PAGE EXCERPT:
^^^^^^^^

Qwen3.5-397B-A17B — Original BF16
Qwen3.5-397B-A17B-FP8 — FP8 quantization
Qwen3.5-397B-A17B-GGUF — GGUF various quantizations

This model uses MoE structure with 397B total parameters but 17B active parameters. “397B but only using 17B” means when processing one token, only 17B out of 397B parameters actually activate. However, all 397B must be loaded into memory. Unused parameters must stay on standby because “you never know when they’ll activate.”

Quantization Level	Model Size	Required Memory	Runnable Environment
BF16 (original)	~807GB	810GB+ VRAM	H100 × 10+ units
FP8	~400GB	420GB+ VRAM	H100 × 5 units
INT4 (Q4_K_M)	~214GB	256GB+	M3 Ultra Mac or H100 × 3 units
INT3 (Q3_K_M)	~170GB	192GB+	M3 Ultra Mac (192GB)
INT2 (Q2_K)	~130GB	150GB+	High-capacity RAM server

As shown, the original 807GB model shrinks to 214GB with INT4. Less than a quarter of the original size—this is the power of quantization.

But why isn’t it exactly one-quarter? 397B × 4bit ÷ 8 = ~199GB but it’s 214GB because of Dynamic Quantization. Techniques like Unsloth’s Dynamic 2.0 keep important layers at 8bit or 16bit while compressing less important layers to 4bit. This mixed-bit strategy significantly improves quality over pure 4bit.

The FP8 version is exactly half at ~400GB. FP8 only needs to store per-tensor or per-channel scales with virtually no additional metadata like group quantization. Since H100 natively supports FP8, inference speed is similar or faster than BF16.

^^^^^^^^

SUPPLIED ENTRIES:
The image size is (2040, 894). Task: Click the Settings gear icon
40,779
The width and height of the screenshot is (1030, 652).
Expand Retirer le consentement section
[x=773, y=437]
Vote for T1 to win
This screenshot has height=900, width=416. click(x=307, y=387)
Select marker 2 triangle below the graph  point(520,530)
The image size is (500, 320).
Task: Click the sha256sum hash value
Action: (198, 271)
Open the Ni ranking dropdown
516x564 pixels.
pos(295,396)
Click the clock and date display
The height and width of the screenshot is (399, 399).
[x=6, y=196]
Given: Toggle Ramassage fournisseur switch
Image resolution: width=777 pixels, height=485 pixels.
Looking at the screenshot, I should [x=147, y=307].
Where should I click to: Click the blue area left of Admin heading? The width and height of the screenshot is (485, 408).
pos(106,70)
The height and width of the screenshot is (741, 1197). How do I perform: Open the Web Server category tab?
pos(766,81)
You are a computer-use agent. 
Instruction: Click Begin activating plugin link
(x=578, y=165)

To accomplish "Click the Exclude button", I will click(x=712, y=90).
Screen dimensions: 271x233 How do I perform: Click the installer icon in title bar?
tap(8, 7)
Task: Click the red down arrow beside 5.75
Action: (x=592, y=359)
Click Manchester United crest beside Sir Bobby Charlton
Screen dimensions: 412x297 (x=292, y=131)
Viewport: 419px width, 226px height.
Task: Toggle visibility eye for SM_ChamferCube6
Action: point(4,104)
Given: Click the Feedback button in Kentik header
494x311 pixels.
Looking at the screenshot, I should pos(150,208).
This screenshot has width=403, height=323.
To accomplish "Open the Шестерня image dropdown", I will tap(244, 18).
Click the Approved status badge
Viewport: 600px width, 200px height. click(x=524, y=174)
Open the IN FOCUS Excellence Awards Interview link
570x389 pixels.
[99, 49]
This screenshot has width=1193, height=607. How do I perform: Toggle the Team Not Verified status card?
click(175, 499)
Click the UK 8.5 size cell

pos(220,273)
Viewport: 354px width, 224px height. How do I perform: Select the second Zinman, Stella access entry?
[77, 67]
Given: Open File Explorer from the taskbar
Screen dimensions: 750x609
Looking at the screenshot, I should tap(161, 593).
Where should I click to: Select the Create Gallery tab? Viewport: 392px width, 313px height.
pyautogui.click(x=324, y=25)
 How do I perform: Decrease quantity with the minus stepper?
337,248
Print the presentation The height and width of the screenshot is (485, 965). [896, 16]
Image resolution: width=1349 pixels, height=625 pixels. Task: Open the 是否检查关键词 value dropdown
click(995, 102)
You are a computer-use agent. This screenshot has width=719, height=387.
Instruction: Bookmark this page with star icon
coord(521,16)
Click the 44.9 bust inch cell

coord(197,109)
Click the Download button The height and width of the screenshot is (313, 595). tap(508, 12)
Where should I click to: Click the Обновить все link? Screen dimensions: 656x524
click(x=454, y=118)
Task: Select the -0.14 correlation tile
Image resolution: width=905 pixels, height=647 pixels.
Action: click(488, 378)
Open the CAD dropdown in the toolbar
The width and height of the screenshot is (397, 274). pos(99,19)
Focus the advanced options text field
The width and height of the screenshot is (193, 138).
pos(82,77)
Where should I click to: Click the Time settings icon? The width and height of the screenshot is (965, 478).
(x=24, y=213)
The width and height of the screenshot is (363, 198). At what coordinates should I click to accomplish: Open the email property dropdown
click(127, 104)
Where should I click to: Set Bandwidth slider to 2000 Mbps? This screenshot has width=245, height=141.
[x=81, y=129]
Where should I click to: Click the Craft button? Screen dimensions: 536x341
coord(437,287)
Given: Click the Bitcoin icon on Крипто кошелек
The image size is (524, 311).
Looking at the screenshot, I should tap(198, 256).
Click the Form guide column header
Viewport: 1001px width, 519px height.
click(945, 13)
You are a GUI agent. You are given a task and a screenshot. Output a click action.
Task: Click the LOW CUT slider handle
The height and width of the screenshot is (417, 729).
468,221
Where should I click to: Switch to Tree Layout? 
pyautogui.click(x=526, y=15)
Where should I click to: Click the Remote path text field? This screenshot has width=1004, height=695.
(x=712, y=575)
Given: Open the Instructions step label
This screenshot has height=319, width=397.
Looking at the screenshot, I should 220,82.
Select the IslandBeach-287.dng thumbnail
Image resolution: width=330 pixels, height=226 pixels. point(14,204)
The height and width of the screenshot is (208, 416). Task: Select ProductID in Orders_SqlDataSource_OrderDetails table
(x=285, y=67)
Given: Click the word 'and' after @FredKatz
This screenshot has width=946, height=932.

^^^^^^^^

REQUIRED ACTIONS:
A – From the Qwen3.5 quantization excerpt, pull out everything from "But why isn’t" down to "faster than BF16.", copied word for word.
B – Name every quantization level in the table of the Qwen3.5 quantization excerpt.

ANSWER SET:
A –
But why isn’t it exactly one-quarter? 397B × 4bit ÷ 8 = ~199GB but it’s 214GB because of Dynamic Quantization. Techniques like Unsloth’s Dynamic 2.0 keep important layers at 8bit or 16bit while compressing less important layers to 4bit. This mixed-bit strategy significantly improves quality over pure 4bit.

The FP8 version is exactly half at ~400GB. FP8 only needs to store per-tensor or per-channel scales with virtually no additional metadata like group quantization. Since H100 natively supports FP8, inference speed is similar or faster than BF16.

B –
BF16 (original)
FP8
INT4 (Q4_K_M)
INT3 (Q3_K_M)
INT2 (Q2_K)